それを見抜いたように草加の命令が飛んだ。
「もっとしっかり…味わってください。口の奥で。いつもあなたの身体がそうしているように」
快感に潜められた草加の容赦ない命令に、角松は目を瞑った。大きく口を開けて飲み込む。歯を立てないようにゆっくりと上下し、しゃぶった。これだけに集中するように努めた。
くすり、とため息混じりに笑う気配。
「角松さん、あなた今どんな格好をしているのかわかっていますか?…丸見えですよ」
草加は鏡に映る自分たちの姿に目を細めた。咄嗟に顔を上げようとした角松の頭を押さえつける。草加は続けた。
「あなたのそこからわたしの精が溢れてきている…まるで、粗相をしているようですね」
「……ッ、んぅ……ッ」
きゅう、と反射的にそこが閉じた。愉快そうに草加が笑う。
「ああ…ダメですよ。ちゃんと、出してしまわないと」
声が途切れ途切れになり、口の中のものがさらに大きくなった。息苦しくなる。早く終わらせてしまいたいと、手指で口に入りきらない部分を愛撫した。
「ン、んん……っ。んふ……っ」
「心配しなくても…たっぷり飲ませてあげますからね…」
どういう意味か、確かめる間もなかった。草加が低く呻き、角松の頭をさらに押し付けたのだ。
「ッ!――ッ、…ッ」
口の中いっぱいに吐きだされたものをどうすることもできなかった。角松の咽喉が動き舌が残骸を舐め取る仕草をみせるまで、草加は押さえつけたままかれを解放しなかった。

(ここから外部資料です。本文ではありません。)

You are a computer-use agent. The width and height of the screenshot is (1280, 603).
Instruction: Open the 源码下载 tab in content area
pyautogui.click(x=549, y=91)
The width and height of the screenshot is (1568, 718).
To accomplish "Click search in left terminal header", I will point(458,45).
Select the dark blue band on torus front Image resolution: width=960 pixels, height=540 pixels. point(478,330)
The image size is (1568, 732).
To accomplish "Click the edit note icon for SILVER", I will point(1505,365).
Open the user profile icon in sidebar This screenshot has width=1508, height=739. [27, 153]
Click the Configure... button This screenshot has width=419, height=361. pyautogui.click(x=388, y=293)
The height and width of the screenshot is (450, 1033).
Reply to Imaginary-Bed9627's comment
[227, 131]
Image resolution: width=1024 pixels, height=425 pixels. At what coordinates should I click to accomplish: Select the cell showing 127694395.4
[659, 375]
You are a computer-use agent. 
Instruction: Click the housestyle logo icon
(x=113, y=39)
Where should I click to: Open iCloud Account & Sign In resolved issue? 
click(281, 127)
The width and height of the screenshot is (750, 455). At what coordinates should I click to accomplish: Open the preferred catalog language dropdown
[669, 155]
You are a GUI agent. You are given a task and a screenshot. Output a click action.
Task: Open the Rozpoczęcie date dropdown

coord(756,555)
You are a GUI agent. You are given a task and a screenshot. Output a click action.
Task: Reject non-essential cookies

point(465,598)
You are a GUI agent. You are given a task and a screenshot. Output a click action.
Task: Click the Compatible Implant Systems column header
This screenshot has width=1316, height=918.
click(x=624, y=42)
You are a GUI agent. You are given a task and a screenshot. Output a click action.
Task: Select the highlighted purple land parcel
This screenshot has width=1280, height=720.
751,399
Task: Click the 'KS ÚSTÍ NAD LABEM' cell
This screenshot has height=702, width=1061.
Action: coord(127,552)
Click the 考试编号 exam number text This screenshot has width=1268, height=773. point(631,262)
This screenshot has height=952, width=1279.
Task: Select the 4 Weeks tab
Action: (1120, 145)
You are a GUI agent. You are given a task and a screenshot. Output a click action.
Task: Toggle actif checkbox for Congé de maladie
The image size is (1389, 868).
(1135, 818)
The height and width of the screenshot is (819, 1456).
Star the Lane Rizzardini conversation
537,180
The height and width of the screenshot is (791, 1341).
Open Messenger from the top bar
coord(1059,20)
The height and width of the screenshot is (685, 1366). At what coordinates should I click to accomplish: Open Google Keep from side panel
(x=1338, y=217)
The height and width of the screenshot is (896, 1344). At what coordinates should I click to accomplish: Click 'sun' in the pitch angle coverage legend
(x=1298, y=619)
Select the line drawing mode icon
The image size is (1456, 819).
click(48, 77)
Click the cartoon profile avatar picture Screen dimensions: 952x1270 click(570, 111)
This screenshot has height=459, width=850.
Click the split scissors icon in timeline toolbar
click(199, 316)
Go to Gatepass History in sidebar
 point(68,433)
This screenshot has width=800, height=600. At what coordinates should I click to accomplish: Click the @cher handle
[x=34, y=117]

角松が再び寝台に横たわることができたのは、窓から月明かりが差し込む時刻になってからだった。時間の概念はここにはない。朝になって角松は一日の始まりを知り、夜になって一日の終わりを知ることができるだけだ。
隣には草加が座り、髪を撫でている。結局あれから舌と手で『清められて』しまった。食欲を無くすほど疲れ果てた角松はただぐったりとその手にされるがままになっている。草加は満足したのか幸福そうだ。
「このぶんならもうすぐ歩けるようになりますね。…この国をでます」
「………」
2人は何度かホテルを変えていた。草加にとっての追っ手は角松にとっては唯一ともいえる希望である。縋りつくように瞳を輝かせた角松に気づかないふりをして、草加は遠い異国の名を告げた。
「……え?」
瞬間、絶望と郷愁の入り混じった痛切なものが角松を貫いた。ただ呆然と、目の前の奪略者を見つめる。
――日本から遠ざかる。
それはすなわち、角松洋介の居場所から遠ざかることでもあった。上官の、親友の、部下たちの、そして家族の、懐かしい人々の笑顔が遠ざかっていく。
「――…帰りたい」
「どこへ?「みらい」ですかそれとも未来へですか。いずれにしても、わたしたちが帰るのは、ただ一つの新しい故郷ですよ」
わたしはあなたを逃がさない。蕩けるほど甘い声で草加はきっぱりと宣言した。
帰りたい、と角松は繰り返した。草加はどこを見ているのかわからないかれの目を塞ぎ、わなないているくちびるを奪った。